Print out each entry below exactly, please.

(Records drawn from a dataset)
• • •

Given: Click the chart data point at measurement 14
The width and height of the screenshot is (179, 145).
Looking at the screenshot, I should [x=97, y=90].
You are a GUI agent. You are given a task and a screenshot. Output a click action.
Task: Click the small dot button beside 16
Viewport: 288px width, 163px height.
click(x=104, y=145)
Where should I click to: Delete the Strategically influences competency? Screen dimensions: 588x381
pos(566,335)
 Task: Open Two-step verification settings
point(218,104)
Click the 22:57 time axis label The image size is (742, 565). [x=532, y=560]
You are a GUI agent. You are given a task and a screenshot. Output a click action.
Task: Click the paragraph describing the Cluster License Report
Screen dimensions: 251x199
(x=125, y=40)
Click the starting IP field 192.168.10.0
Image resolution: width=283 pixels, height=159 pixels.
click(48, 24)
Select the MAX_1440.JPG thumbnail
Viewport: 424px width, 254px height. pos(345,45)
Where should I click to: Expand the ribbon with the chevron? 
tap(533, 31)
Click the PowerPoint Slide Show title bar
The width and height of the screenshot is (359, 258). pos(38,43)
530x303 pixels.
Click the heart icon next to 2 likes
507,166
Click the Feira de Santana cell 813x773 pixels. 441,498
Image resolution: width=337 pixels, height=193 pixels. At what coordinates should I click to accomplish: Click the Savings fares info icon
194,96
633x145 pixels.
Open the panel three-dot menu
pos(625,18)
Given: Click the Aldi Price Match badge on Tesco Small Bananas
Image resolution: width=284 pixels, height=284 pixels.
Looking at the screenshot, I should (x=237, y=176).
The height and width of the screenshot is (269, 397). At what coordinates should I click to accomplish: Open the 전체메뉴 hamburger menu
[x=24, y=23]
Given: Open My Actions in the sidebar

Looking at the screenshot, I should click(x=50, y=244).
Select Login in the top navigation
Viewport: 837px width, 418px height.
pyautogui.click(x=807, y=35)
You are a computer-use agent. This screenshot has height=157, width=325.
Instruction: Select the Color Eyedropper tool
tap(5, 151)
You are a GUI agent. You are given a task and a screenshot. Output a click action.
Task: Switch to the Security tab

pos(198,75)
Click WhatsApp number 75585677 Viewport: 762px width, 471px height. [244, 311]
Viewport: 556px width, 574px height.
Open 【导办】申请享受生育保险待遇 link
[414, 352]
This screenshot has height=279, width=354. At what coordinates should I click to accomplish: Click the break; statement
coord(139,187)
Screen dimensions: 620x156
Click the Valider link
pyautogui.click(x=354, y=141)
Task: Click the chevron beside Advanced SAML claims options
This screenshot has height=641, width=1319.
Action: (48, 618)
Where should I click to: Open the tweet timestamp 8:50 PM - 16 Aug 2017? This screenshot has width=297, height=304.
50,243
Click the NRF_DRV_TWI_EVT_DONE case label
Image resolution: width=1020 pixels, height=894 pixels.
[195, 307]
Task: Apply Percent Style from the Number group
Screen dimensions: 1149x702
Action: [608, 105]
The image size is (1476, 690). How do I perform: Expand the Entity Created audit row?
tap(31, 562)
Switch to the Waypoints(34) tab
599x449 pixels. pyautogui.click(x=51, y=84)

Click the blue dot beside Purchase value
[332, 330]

• • •

• Answer:
Given: Click the chart data point at measurement 14
The width and height of the screenshot is (179, 145).
Looking at the screenshot, I should [x=97, y=90].
You are a GUI agent. You are given a task and a screenshot. Output a click action.
Task: Click the small dot button beside 16
Viewport: 288px width, 163px height.
click(x=104, y=145)
Where should I click to: Delete the Strategically influences competency? Screen dimensions: 588x381
pos(566,335)
 Task: Open Two-step verification settings
point(218,104)
Click the 22:57 time axis label The image size is (742, 565). [x=532, y=560]
You are a GUI agent. You are given a task and a screenshot. Output a click action.
Task: Click the paragraph describing the Cluster License Report
Screen dimensions: 251x199
(x=125, y=40)
Click the starting IP field 192.168.10.0
Image resolution: width=283 pixels, height=159 pixels.
click(48, 24)
Select the MAX_1440.JPG thumbnail
Viewport: 424px width, 254px height. pos(345,45)
Where should I click to: Expand the ribbon with the chevron? 
tap(533, 31)
Click the PowerPoint Slide Show title bar
The width and height of the screenshot is (359, 258). pos(38,43)
530x303 pixels.
Click the heart icon next to 2 likes
507,166
Click the Feira de Santana cell 813x773 pixels. 441,498
Image resolution: width=337 pixels, height=193 pixels. At what coordinates should I click to accomplish: Click the Savings fares info icon
194,96
633x145 pixels.
Open the panel three-dot menu
pos(625,18)
Given: Click the Aldi Price Match badge on Tesco Small Bananas
Image resolution: width=284 pixels, height=284 pixels.
Looking at the screenshot, I should (x=237, y=176).
The height and width of the screenshot is (269, 397). At what coordinates should I click to accomplish: Open the 전체메뉴 hamburger menu
[x=24, y=23]
Given: Open My Actions in the sidebar

Looking at the screenshot, I should click(x=50, y=244).
Select Login in the top navigation
Viewport: 837px width, 418px height.
pyautogui.click(x=807, y=35)
You are a computer-use agent. This screenshot has height=157, width=325.
Instruction: Select the Color Eyedropper tool
tap(5, 151)
You are a GUI agent. You are given a task and a screenshot. Output a click action.
Task: Switch to the Security tab

pos(198,75)
Click WhatsApp number 75585677 Viewport: 762px width, 471px height. [244, 311]
Viewport: 556px width, 574px height.
Open 【导办】申请享受生育保险待遇 link
[414, 352]
This screenshot has height=279, width=354. At what coordinates should I click to accomplish: Click the break; statement
coord(139,187)
Screen dimensions: 620x156
Click the Valider link
pyautogui.click(x=354, y=141)
Task: Click the chevron beside Advanced SAML claims options
This screenshot has height=641, width=1319.
Action: (48, 618)
Where should I click to: Open the tweet timestamp 8:50 PM - 16 Aug 2017? This screenshot has width=297, height=304.
50,243
Click the NRF_DRV_TWI_EVT_DONE case label
Image resolution: width=1020 pixels, height=894 pixels.
[195, 307]
Task: Apply Percent Style from the Number group
Screen dimensions: 1149x702
Action: [608, 105]
The image size is (1476, 690). How do I perform: Expand the Entity Created audit row?
tap(31, 562)
Switch to the Waypoints(34) tab
599x449 pixels. pyautogui.click(x=51, y=84)

Click the blue dot beside Purchase value
[332, 330]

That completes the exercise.